## What the exercise asks:
Could you swap "GUI agent" for "desktop agent" in the rows starting with the line with "This screenshot has height=474, width=955." and going on through the line with "The width and height of the screenshot is (1812, 978).", leaving everything else in them unchanged?

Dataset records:
━━━━━━━━━━━━━━━━

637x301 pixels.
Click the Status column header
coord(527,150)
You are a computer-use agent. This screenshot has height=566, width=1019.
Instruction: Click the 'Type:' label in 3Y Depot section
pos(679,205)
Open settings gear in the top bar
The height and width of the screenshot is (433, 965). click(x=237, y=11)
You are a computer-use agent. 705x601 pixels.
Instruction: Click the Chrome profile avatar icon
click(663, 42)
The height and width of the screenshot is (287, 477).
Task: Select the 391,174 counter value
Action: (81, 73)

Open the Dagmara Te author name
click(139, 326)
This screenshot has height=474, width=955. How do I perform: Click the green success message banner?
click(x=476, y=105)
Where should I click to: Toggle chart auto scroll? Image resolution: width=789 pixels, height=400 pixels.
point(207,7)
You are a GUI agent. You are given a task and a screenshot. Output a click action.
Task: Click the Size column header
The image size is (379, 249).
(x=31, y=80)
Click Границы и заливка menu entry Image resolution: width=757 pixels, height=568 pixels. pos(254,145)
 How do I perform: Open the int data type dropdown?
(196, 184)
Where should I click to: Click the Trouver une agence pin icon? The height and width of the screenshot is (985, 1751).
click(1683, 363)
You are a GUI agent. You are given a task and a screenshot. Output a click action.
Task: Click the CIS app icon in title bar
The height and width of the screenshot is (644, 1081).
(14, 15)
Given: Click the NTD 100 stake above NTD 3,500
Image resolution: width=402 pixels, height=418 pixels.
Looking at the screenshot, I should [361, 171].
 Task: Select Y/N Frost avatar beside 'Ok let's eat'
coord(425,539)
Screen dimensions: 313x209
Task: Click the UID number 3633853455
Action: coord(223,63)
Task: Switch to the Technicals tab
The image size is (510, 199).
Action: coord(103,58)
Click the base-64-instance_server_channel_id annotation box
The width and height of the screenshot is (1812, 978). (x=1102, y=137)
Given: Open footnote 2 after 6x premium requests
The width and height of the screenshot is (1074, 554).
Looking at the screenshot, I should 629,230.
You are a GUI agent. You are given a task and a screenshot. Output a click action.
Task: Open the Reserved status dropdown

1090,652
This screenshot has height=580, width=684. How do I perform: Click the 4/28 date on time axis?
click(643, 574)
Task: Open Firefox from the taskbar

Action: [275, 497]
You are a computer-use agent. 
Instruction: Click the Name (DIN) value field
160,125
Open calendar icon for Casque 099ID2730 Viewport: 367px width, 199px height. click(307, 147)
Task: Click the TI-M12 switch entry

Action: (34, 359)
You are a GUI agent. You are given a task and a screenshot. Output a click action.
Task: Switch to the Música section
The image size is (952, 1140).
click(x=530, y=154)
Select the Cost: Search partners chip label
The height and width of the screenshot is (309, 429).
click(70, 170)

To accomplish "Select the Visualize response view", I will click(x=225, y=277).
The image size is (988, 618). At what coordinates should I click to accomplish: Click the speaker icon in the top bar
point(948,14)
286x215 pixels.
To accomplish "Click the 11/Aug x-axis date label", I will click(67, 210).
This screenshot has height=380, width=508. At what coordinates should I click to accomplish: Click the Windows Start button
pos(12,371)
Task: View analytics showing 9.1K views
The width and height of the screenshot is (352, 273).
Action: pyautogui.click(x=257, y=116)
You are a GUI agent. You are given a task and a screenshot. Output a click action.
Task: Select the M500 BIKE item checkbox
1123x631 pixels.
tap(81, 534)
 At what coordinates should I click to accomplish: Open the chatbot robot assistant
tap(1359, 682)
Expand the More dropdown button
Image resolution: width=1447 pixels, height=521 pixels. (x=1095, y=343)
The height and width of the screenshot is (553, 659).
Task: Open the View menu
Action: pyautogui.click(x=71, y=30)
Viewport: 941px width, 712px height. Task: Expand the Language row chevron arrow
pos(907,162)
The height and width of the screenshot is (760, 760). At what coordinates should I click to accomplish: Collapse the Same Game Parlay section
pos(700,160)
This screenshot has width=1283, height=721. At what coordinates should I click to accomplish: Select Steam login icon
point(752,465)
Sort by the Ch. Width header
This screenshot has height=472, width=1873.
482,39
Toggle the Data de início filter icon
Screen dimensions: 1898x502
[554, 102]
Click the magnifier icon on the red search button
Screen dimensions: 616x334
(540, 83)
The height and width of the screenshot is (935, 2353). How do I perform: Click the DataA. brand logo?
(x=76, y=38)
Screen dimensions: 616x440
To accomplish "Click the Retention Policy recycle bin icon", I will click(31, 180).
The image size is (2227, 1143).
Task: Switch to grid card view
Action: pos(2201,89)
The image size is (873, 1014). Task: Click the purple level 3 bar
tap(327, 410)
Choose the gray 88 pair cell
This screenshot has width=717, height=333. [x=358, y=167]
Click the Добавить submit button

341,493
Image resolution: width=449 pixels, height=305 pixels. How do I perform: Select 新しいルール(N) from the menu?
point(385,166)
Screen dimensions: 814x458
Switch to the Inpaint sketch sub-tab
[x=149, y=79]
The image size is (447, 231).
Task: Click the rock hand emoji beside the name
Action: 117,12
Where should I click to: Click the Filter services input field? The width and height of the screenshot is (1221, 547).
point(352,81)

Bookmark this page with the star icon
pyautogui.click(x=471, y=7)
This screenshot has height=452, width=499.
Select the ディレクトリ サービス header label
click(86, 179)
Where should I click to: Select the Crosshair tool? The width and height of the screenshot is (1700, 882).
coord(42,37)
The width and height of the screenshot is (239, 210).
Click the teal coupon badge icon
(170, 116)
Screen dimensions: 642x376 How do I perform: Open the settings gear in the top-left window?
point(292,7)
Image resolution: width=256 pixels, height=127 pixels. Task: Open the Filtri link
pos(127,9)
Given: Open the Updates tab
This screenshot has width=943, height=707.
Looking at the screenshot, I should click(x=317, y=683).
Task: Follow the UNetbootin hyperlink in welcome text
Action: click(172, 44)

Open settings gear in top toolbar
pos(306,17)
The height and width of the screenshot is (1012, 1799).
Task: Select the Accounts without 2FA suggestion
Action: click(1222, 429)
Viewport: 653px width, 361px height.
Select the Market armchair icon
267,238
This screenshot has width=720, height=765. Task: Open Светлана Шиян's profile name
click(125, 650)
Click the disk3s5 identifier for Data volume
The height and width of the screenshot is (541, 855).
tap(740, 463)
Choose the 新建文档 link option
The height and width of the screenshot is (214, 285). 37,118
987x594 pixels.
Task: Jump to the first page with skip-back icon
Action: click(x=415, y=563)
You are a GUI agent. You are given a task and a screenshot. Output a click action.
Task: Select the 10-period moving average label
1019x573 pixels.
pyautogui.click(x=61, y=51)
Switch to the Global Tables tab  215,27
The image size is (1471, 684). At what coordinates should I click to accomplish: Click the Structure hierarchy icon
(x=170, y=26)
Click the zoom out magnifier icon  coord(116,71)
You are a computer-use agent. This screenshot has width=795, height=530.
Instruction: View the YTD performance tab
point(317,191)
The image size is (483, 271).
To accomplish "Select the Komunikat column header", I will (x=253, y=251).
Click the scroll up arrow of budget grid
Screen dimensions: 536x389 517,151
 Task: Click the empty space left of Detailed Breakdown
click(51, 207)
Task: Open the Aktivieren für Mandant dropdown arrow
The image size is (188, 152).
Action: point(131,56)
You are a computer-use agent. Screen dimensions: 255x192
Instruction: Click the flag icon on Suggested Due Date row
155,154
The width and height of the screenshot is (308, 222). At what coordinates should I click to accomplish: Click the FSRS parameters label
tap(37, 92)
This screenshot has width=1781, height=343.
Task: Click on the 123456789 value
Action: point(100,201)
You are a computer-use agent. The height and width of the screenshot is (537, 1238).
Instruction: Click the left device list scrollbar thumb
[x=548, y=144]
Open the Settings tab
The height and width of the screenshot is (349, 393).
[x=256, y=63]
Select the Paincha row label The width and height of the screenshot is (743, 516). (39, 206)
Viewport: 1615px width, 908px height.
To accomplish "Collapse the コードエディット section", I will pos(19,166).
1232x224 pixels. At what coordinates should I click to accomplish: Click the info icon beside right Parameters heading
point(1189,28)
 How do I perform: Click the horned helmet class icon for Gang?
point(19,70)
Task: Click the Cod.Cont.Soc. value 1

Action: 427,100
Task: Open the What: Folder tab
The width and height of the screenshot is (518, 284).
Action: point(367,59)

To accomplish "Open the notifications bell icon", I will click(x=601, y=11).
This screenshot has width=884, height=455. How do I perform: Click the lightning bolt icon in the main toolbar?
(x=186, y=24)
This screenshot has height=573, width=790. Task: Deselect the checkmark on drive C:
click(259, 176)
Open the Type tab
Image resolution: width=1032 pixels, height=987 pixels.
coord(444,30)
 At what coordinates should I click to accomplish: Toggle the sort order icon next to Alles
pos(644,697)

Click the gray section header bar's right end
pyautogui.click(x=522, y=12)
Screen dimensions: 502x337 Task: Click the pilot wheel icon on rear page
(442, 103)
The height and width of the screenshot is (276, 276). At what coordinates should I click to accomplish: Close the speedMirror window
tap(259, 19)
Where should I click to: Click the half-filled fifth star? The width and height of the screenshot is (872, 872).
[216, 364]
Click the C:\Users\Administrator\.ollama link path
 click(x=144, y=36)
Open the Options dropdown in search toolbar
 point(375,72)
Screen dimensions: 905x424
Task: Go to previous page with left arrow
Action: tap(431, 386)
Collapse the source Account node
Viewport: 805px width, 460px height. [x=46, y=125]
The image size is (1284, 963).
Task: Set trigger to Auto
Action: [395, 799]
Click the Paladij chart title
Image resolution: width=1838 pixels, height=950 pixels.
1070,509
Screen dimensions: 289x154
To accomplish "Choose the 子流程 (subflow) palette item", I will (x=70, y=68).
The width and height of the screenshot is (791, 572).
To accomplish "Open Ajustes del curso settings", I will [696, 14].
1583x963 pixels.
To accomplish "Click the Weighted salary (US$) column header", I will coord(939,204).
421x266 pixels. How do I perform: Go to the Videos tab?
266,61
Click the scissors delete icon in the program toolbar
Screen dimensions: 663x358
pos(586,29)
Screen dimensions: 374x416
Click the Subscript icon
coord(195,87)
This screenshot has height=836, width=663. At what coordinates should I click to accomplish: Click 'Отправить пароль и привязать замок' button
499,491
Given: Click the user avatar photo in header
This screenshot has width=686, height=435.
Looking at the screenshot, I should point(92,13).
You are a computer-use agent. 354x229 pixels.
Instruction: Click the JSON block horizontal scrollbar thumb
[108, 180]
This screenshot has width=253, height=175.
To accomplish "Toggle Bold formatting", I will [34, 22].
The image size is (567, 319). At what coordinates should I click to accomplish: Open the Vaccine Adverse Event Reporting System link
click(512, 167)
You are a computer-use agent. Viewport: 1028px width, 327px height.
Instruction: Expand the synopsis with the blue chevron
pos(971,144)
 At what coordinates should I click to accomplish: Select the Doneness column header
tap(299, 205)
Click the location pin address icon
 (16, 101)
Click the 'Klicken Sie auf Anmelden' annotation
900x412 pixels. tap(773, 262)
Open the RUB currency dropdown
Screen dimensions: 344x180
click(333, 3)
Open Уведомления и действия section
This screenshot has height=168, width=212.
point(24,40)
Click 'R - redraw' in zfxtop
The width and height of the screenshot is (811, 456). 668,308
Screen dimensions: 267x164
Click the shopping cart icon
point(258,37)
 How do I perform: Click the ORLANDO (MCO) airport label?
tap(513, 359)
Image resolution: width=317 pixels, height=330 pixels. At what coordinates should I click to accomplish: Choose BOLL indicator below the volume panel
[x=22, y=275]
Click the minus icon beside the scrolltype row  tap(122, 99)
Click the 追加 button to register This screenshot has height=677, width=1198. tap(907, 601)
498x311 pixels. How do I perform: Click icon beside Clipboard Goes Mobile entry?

━━━━━━━━━━━━━━━━

## Solution to this problem:
This screenshot has height=474, width=955. How do I perform: Click the green success message banner?
click(x=476, y=105)
Where should I click to: Toggle chart auto scroll? Image resolution: width=789 pixels, height=400 pixels.
point(207,7)
You are a desktop agent. You are given a task and a screenshot. Output a click action.
Task: Click the Size column header
The image size is (379, 249).
(x=31, y=80)
Click Границы и заливка menu entry Image resolution: width=757 pixels, height=568 pixels. pos(254,145)
 How do I perform: Open the int data type dropdown?
(196, 184)
Where should I click to: Click the Trouver une agence pin icon? The height and width of the screenshot is (985, 1751).
click(1683, 363)
You are a desktop agent. You are given a task and a screenshot. Output a click action.
Task: Click the CIS app icon in title bar
The height and width of the screenshot is (644, 1081).
(14, 15)
Given: Click the NTD 100 stake above NTD 3,500
Image resolution: width=402 pixels, height=418 pixels.
Looking at the screenshot, I should [361, 171].
 Task: Select Y/N Frost avatar beside 'Ok let's eat'
coord(425,539)
Screen dimensions: 313x209
Task: Click the UID number 3633853455
Action: coord(223,63)
Task: Switch to the Technicals tab
The image size is (510, 199).
Action: coord(103,58)
Click the base-64-instance_server_channel_id annotation box
The width and height of the screenshot is (1812, 978). (x=1102, y=137)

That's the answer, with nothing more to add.